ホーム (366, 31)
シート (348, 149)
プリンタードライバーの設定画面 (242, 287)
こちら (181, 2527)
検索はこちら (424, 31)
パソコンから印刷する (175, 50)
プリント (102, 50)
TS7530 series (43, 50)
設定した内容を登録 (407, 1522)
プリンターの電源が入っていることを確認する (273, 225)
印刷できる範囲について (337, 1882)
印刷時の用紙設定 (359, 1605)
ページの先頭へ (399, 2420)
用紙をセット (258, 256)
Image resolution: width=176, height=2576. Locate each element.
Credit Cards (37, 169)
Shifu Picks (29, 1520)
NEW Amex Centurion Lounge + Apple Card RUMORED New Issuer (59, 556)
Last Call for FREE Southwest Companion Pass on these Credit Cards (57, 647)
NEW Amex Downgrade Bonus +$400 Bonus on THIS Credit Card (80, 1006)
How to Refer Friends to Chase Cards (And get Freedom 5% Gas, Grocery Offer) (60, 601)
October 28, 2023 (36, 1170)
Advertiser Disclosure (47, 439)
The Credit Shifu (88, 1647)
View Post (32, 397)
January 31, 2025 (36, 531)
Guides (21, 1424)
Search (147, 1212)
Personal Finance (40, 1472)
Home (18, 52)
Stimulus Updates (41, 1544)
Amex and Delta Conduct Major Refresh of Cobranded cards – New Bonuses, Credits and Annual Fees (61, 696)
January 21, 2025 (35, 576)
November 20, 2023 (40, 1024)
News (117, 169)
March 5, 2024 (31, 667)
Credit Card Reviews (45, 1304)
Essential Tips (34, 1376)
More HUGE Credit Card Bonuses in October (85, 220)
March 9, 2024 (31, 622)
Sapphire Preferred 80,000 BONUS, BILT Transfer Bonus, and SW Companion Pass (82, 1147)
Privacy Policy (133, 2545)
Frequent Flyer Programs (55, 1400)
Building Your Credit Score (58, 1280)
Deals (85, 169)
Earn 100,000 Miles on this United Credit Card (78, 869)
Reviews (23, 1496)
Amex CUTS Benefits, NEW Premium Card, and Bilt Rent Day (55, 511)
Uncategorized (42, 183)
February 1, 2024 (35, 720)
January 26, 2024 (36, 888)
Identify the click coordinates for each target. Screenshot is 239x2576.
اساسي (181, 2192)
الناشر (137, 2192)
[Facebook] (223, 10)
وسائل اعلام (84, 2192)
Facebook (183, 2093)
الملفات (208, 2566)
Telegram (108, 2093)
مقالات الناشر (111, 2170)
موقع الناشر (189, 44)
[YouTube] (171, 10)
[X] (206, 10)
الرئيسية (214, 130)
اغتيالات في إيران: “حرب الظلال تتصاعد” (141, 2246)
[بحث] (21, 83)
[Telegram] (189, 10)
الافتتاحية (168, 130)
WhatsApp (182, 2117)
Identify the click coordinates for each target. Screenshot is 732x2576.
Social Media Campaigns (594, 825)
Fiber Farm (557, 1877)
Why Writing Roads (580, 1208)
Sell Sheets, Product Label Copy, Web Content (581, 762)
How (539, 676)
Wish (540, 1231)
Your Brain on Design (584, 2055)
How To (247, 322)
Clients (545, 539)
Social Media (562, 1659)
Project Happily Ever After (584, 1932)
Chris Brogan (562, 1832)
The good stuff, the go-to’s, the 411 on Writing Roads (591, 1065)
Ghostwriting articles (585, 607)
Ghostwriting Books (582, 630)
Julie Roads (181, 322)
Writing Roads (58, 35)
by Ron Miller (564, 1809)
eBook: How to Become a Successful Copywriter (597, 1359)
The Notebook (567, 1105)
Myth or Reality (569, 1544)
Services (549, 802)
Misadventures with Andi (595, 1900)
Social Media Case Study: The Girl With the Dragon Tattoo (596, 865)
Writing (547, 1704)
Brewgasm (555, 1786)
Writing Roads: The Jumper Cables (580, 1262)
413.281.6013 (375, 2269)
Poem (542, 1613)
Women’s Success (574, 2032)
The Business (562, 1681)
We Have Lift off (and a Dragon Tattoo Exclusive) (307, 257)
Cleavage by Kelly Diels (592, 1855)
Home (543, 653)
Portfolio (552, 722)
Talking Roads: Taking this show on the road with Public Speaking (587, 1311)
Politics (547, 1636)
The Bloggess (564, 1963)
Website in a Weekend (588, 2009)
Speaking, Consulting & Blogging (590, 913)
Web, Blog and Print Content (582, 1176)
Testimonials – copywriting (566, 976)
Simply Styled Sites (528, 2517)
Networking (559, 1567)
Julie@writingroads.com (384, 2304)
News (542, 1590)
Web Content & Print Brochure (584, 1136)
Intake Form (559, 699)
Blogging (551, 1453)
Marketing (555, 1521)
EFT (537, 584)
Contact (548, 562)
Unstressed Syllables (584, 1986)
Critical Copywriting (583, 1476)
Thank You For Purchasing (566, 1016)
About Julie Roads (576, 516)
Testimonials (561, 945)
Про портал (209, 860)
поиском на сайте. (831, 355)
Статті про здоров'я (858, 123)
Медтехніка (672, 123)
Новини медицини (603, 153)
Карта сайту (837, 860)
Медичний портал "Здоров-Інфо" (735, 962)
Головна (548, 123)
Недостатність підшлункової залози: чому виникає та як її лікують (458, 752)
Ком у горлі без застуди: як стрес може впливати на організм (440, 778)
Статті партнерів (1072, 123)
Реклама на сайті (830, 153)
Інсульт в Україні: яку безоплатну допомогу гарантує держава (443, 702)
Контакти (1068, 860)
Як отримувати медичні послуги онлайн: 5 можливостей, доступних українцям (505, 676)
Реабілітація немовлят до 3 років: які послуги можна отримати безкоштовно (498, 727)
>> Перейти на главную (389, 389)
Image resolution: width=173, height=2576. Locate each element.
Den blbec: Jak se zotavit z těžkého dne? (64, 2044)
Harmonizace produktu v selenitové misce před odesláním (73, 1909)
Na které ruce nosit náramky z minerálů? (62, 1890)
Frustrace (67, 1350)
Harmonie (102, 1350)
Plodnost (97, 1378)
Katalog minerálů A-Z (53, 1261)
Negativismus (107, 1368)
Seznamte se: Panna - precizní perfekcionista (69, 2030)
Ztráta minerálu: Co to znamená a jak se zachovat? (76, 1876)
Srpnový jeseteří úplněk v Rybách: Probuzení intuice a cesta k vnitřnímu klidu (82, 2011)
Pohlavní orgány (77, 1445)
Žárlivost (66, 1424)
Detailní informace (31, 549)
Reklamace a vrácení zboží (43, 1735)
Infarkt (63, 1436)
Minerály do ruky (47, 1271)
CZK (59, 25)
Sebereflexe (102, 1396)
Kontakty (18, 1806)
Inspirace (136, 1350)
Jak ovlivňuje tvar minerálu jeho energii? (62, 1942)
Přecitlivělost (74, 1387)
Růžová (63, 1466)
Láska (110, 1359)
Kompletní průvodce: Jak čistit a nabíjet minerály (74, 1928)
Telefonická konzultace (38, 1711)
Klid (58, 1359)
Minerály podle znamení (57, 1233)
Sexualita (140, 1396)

■ YOUR OBJECTIVE
Leave out every line above except those from the line with "Amex and Delta" up to and including the line with "Essential Tips (34, 1376)", and copy those exactly.

■ ANSWER SECTION
Amex and Delta Conduct Major Refresh of Cobranded cards – New Bonuses, Credits and Annual Fees (61, 696)
January 21, 2025 (35, 576)
November 20, 2023 (40, 1024)
News (117, 169)
March 5, 2024 (31, 667)
Credit Card Reviews (45, 1304)
Essential Tips (34, 1376)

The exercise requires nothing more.